🤖 AI Summary
This study addresses the longstanding limitation in evaluating large language models’ (LLMs’) negotiation capabilities exclusively through English, thereby overlooking the influence of language and culture on negotiation behavior. By employing multi-agent simulations across Ultimatum, Buy-Sell, and resource-exchange bargaining tasks—while holding model parameters, incentives, and rules constant—the work systematically compares LLM performance in English versus four Indian languages: Hindi, Punjabi, Gujarati, and Marwari. The findings reveal, for the first time, that language choice can exert a stronger impact on negotiation outcomes than model differences themselves, with effects varying by task type: Indian languages reduce stability in distributive negotiations yet enhance strategic exploration in integrative settings, even reversing proposer advantage and reallocating surplus.
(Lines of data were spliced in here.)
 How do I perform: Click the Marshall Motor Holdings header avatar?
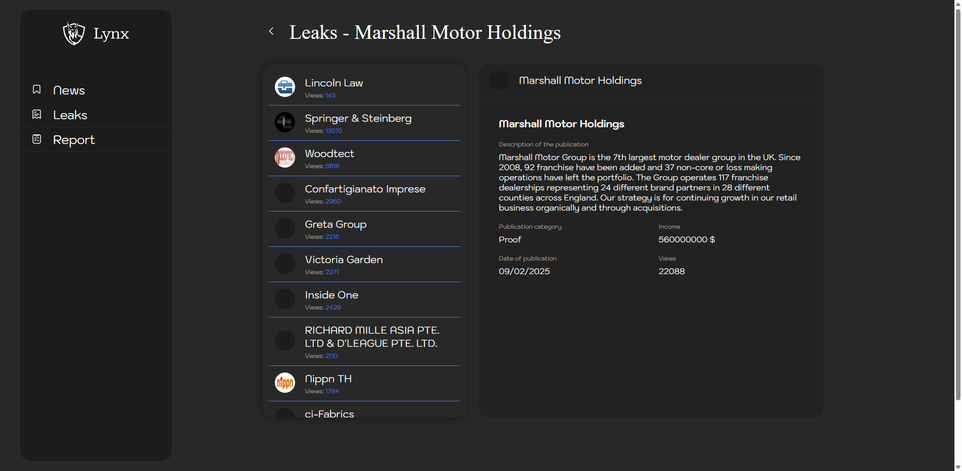point(499,81)
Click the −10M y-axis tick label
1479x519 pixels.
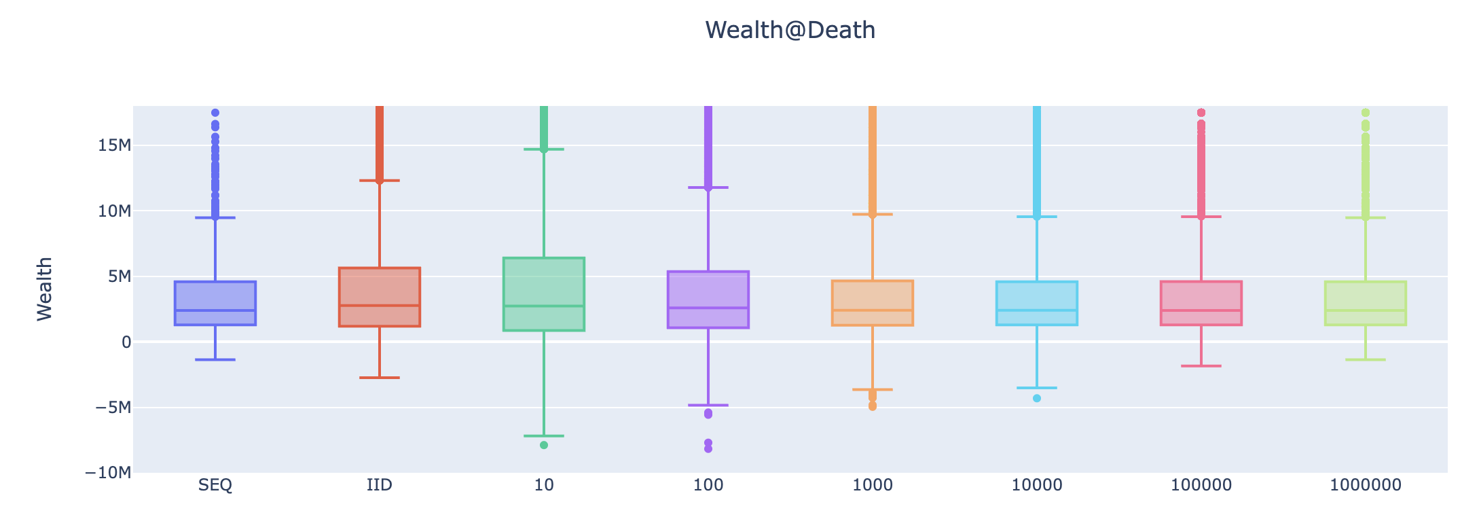(x=103, y=473)
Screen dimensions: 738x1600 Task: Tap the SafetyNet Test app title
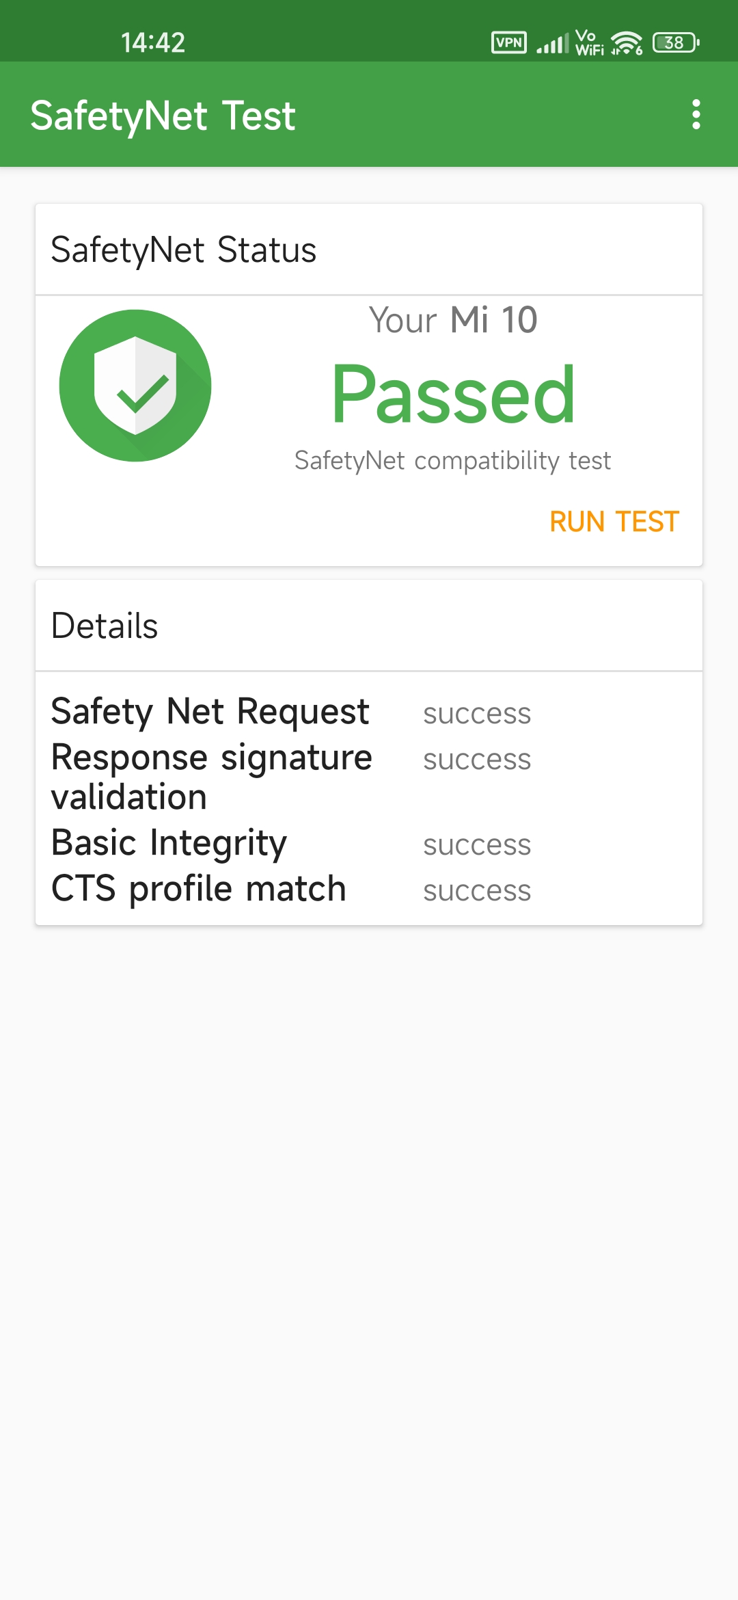[163, 115]

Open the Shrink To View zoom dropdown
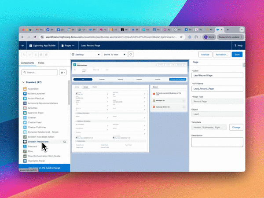pos(114,55)
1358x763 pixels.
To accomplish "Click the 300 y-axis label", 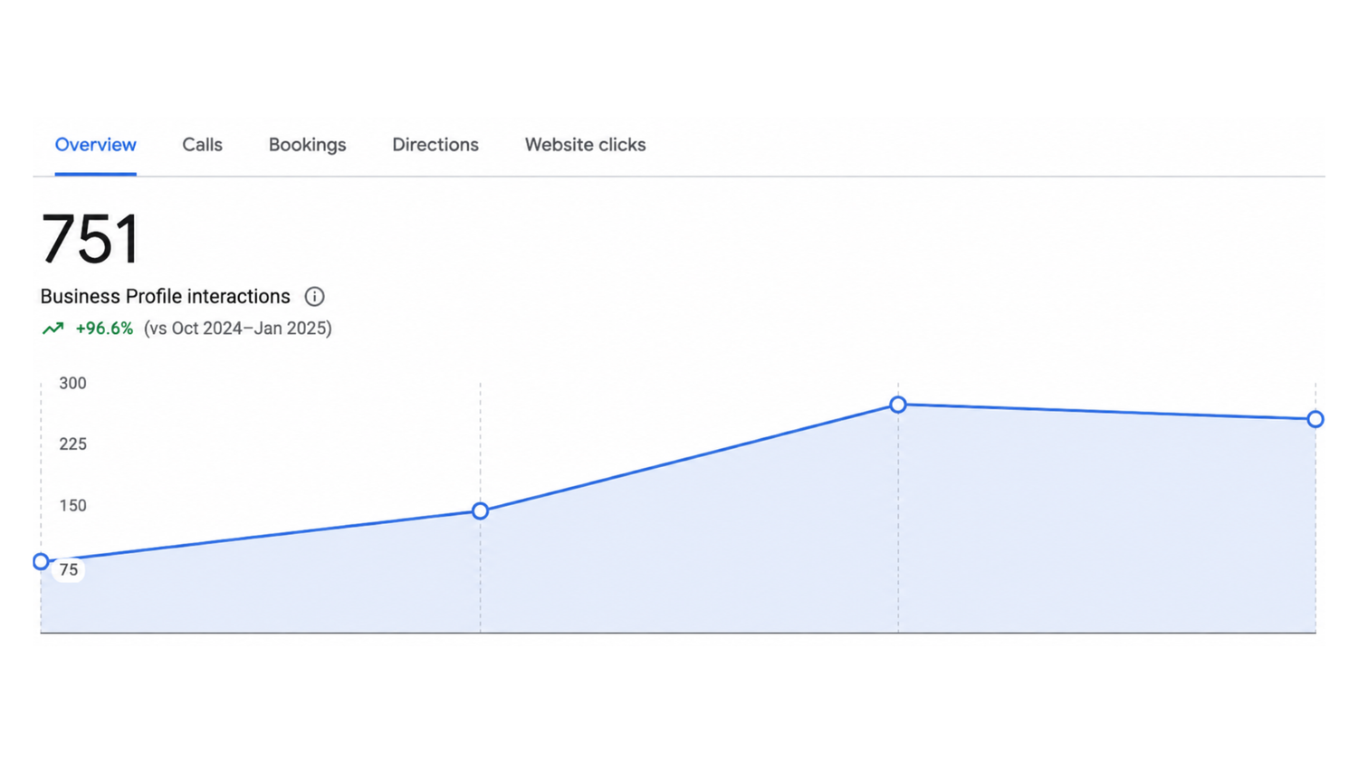I will point(72,384).
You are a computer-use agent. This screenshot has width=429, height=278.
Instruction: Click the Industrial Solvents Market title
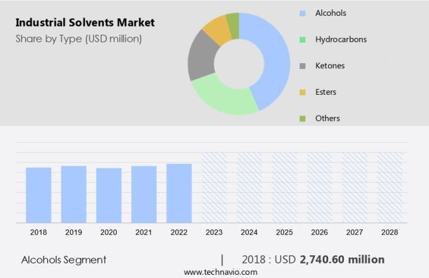85,23
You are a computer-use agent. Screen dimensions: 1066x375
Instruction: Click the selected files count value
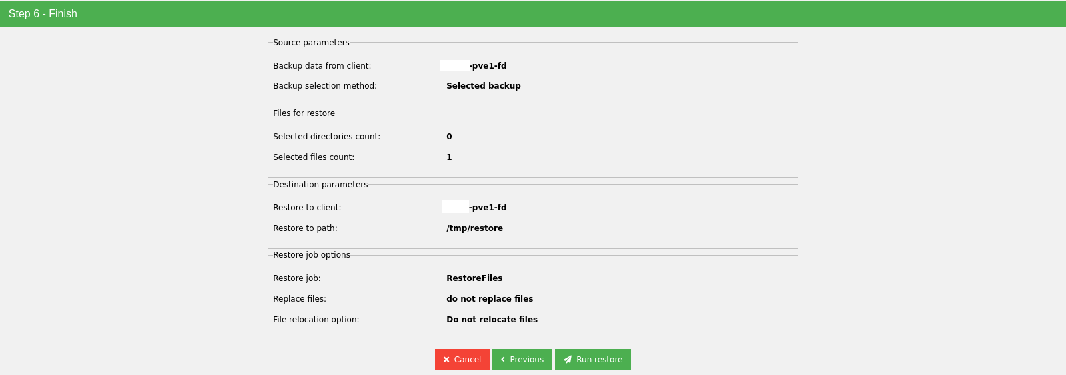pyautogui.click(x=449, y=157)
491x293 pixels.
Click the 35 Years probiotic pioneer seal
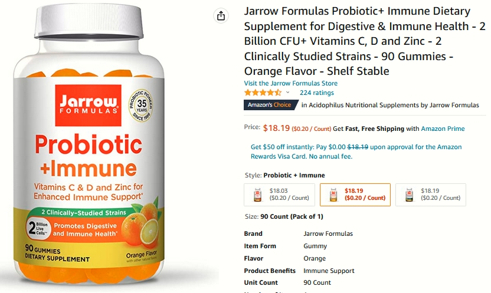141,106
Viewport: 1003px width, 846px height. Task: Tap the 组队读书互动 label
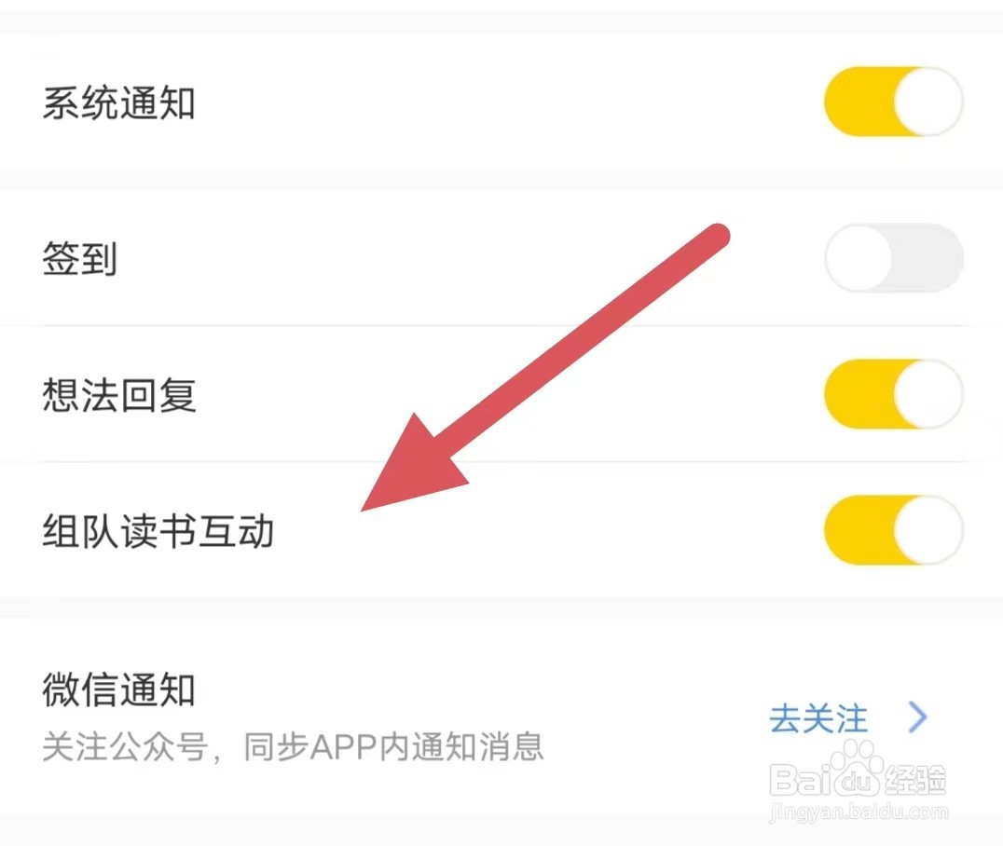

These results challenge the prevailing English-centric evaluation paradigm in AI negotiation research.
📝 Abstract
Negotiation is a core component of social intelligence, requiring agents to balance strategic reasoning, cooperation, and social norms. Recent work shows that LLMs can engage in multi-turn negotiation, yet nearly all evaluations occur exclusively in English. Using controlled multi-agent simulations across Ultimatum, Buy-Sell, and Resource Exchange games, we systematically isolate language effects across English and four Indic framings (Hindi, Punjabi, Gujarati, Marwadi) by holding game rules, model parameters, and incentives constant across all conditions. We find that language choice can shift outcomes more strongly than changing models, reversing proposer advantages and reallocating surplus. Crucially, effects are task-contingent: Indic languages reduce stability in distributive games yet induce richer exploration in integrative settings. Our results demonstrate that evaluating LLM negotiation solely in English yields incomplete and potentially misleading conclusions. These findings caution against English-only evaluation of LLMs and suggest that culturally-aware evaluation is essential for fair deployment.